• **TASK PROMPT**
Return each of the entries below word for word.

• **INPUT DATA**
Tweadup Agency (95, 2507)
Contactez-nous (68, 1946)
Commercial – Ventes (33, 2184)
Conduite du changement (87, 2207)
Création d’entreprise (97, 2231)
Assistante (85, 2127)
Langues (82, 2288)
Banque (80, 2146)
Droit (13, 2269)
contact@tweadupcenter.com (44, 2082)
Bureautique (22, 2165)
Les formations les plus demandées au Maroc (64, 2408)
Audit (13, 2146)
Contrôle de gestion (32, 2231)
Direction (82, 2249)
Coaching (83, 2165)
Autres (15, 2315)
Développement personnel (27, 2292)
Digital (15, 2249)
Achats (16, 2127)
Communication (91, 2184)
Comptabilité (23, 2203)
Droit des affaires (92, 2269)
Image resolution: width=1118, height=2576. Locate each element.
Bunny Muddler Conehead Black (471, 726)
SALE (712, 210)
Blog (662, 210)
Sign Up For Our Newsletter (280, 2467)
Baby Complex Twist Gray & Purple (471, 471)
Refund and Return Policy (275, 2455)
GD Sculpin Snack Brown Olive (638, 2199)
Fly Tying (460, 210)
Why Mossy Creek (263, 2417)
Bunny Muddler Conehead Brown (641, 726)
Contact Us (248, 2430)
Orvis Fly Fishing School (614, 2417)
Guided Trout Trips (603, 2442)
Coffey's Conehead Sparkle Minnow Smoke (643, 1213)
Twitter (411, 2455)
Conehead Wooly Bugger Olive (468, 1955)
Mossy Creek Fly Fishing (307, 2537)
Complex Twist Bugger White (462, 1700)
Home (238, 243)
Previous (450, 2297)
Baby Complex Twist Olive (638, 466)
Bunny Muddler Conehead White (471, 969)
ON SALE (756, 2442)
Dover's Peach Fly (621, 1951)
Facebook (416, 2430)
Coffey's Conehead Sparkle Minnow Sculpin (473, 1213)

• **SOLUTION TO THE PROBLEM**
Tweadup Agency (95, 2507)
Contactez-nous (68, 1946)
Commercial – Ventes (33, 2184)
Conduite du changement (87, 2207)
Création d’entreprise (97, 2231)
Assistante (85, 2127)
Langues (82, 2288)
Banque (80, 2146)
Droit (13, 2269)
contact@tweadupcenter.com (44, 2082)
Bureautique (22, 2165)
Les formations les plus demandées au Maroc (64, 2408)
Audit (13, 2146)
Contrôle de gestion (32, 2231)
Direction (82, 2249)
Coaching (83, 2165)
Autres (15, 2315)
Développement personnel (27, 2292)
Digital (15, 2249)
Achats (16, 2127)
Communication (91, 2184)
Comptabilité (23, 2203)
Droit des affaires (92, 2269)
Image resolution: width=1118, height=2576. Locate each element.
Bunny Muddler Conehead Black (471, 726)
SALE (712, 210)
Blog (662, 210)
Sign Up For Our Newsletter (280, 2467)
Baby Complex Twist Gray & Purple (471, 471)
Refund and Return Policy (275, 2455)
GD Sculpin Snack Brown Olive (638, 2199)
Fly Tying (460, 210)
Why Mossy Creek (263, 2417)
Bunny Muddler Conehead Brown (641, 726)
Contact Us (248, 2430)
Orvis Fly Fishing School (614, 2417)
Guided Trout Trips (603, 2442)
Coffey's Conehead Sparkle Minnow Smoke (643, 1213)
Twitter (411, 2455)
Conehead Wooly Bugger Olive (468, 1955)
Mossy Creek Fly Fishing (307, 2537)
Complex Twist Bugger White (462, 1700)
Home (238, 243)
Previous (450, 2297)
Baby Complex Twist Olive (638, 466)
Bunny Muddler Conehead White (471, 969)
ON SALE (756, 2442)
Dover's Peach Fly (621, 1951)
Facebook (416, 2430)
Coffey's Conehead Sparkle Minnow Sculpin (473, 1213)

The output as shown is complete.